As I was out doing errands in Seoul that Sunday, families were still out enjoying ice cream together, groups of friends were going into arcades, and cafes were still crowded with people playing games or catching up on their favorite dramas on their phones. However, I could not shake the grim feeling that peace was so far away and that this standoff felt like it could ignite at any moment. A friend tried to console me with assurances that America has top-notch missile technology, as if military might would bring comfort at the brink of catastrophe.
It was in fact American imperialism that brought division to the peninsula in the first place, and the two Koreas have suffered immensely. Rather than granting Korea independence after Japanese colonial rule, the United States insisted on occupying the south in order to prevent communism. After a cold war impasse, the north and south held separate elections for separate nations. Anti-communism in the south would lead to atrocities such as the Jeju Massacre in 1949, The Bodo League massacre in 1950 and the Gwangju Massacre in 1980. The North would become increasingly isolated, particularly after the fall of the Soviet Union, which would lead to a horrible famine that lasted for years in the 1990s. The Korean War claimed more than two million Korean lives and the two nations have developed in such radically different ways that it has become difficult to even imagine a peaceful solution, let alone reunification. It certainly wasn’t being mentioned as an avenue to explore on that September day in 2017. Fortunately, the climate has cooled since and both countries’ leaders have taken the initiative to seek that path together.

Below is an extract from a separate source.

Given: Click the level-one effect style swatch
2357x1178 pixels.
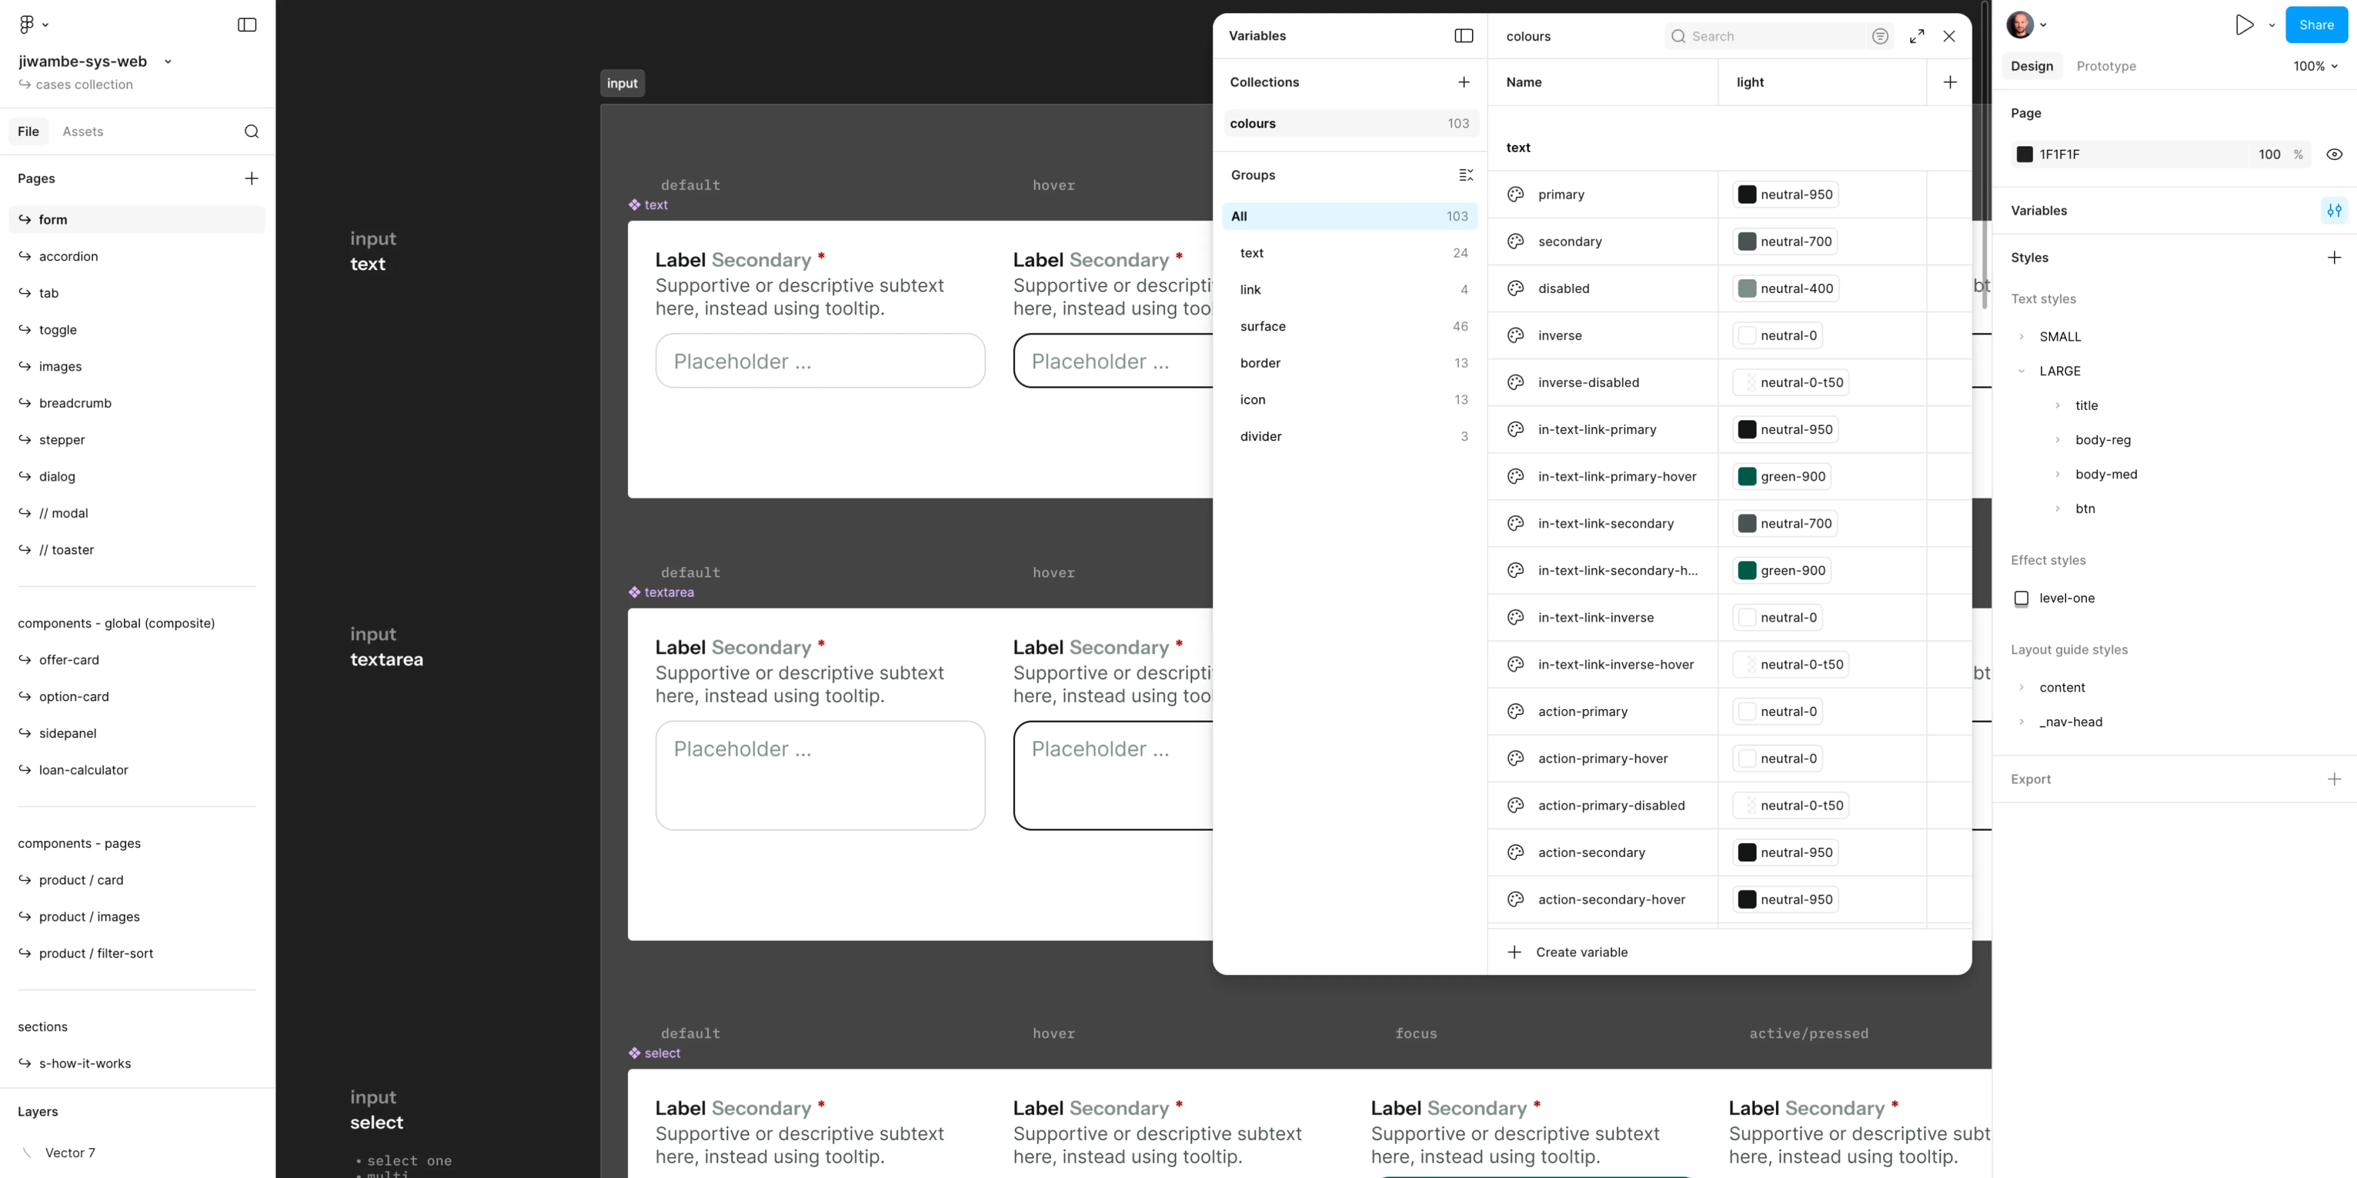Looking at the screenshot, I should (2021, 598).
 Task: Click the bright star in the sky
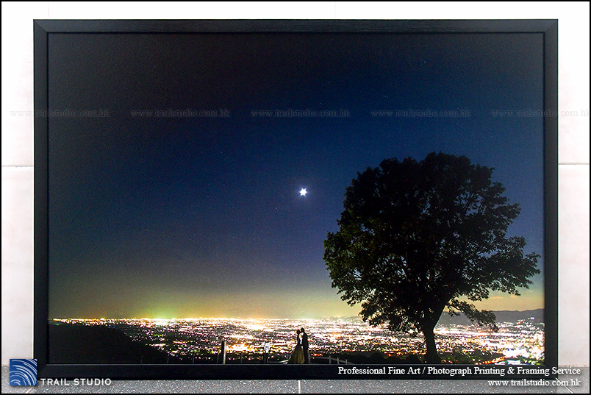coord(302,192)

On October 14 of this year, departing from Seoul toward the DMZ on the Peace and Reunification Tour, I began to feel optimistic as people gave their introductions while showing confidence in the Panmunjom Declaration and the Pyeongyang Declaration. A few expressed that their wishes of someday traveling north could soon be realized. If I had any doubts about the future of the peace talks between Kim Jong Un and Moon Jae In, they simply didn’t matter anymore. This was the time for hope.
Being hopeful together was rather meaningful. Bringing that hope to a place like Imjingak made a statement of the people’s will. We weren’t a particularly large group, but we were a vital one carrying a demand for peace and progress. The Bridge of Freedom was the most conspicuous landmark spanning across the Imjin River. Access to the bridge is blocked and it has little function outside of a photo opportunity at its closure. It was dubbed in our booklets and on our tour as the “bridge that connects to nowhere” and it served as a signifier on how much work is left to be done.

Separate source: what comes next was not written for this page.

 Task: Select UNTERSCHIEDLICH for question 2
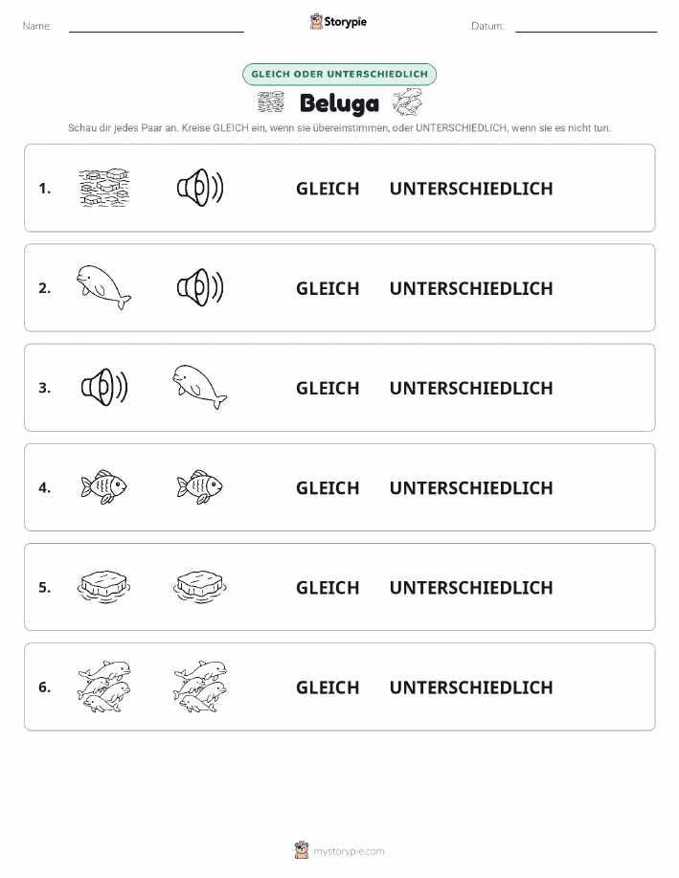tap(471, 288)
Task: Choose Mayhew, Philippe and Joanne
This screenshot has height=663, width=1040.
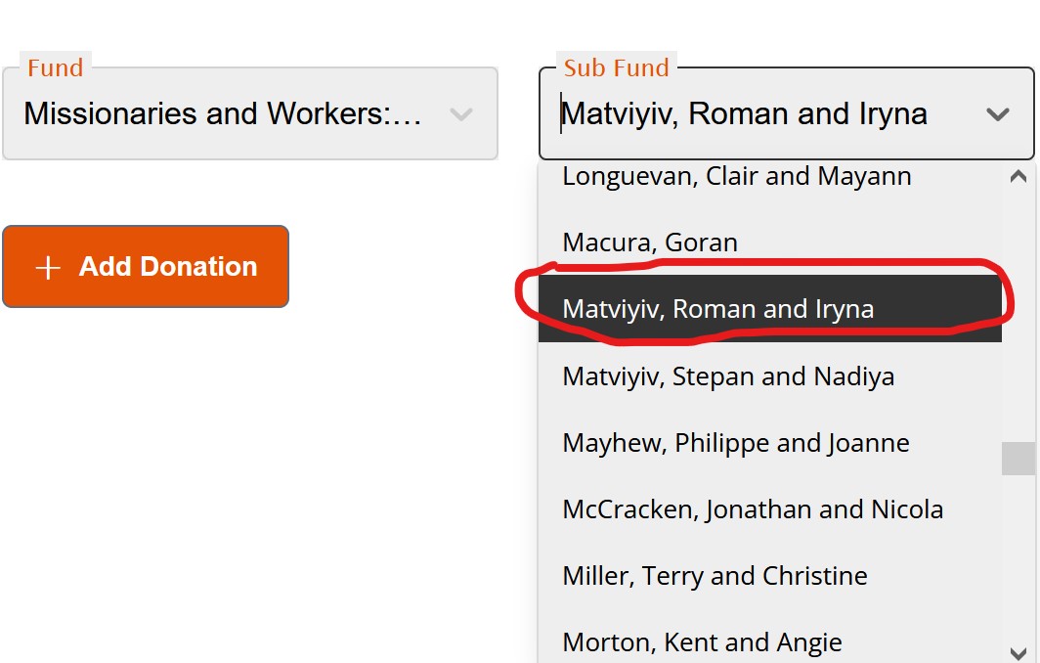Action: (x=736, y=443)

Moving onward to the Dora observatory, I was reluctant to look through the binoculars. Taking the journey to be present somewhere carried a very different weight to me than intentionally engaging in a spectacle. I heard from others later that their feelings were very different, that they wanted to see as far as they could into the north to see the home of their relatives.

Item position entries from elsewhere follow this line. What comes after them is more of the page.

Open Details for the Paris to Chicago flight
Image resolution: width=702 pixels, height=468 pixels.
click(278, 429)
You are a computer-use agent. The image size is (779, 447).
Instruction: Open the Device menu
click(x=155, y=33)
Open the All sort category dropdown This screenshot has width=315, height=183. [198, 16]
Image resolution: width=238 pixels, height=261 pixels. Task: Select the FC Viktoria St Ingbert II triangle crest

Dorasan Train Station had the biggest impact on me. I have never owned a car and never really desired one, but I have always been fascinated with trains. I enjoy riding on them, watching them, I even enjoy waiting for them. There is something so socially powerful about a train that is readily apparent to me, a native Ohioan, who grew up without any real form of public transportation. So it was very impactful for me to see a train platform in Dorasan for a train to Kaesong. It was there that I hoped that I could one day stand on that platform. I could choose a destination and could watch people get on and off the train in harmony. I could study its maps and stare out the windows. It is a symbol of all that is possible.
And if you turn around from the platform you can see a large photo of George W. Bush, the personification of 21st century American Imperialism. It’s not really clear what his role was when the station was constructed and the photo is heavily faded. Let the sun continue to wash the colors from the photo so it becomes an odd curiosity and gets replaced. Let the shadow of American imperialism leave the peninsula so that it can reunify and heal. Let the Dorasan Station connect from Seoul to Pyeongyang and beyond.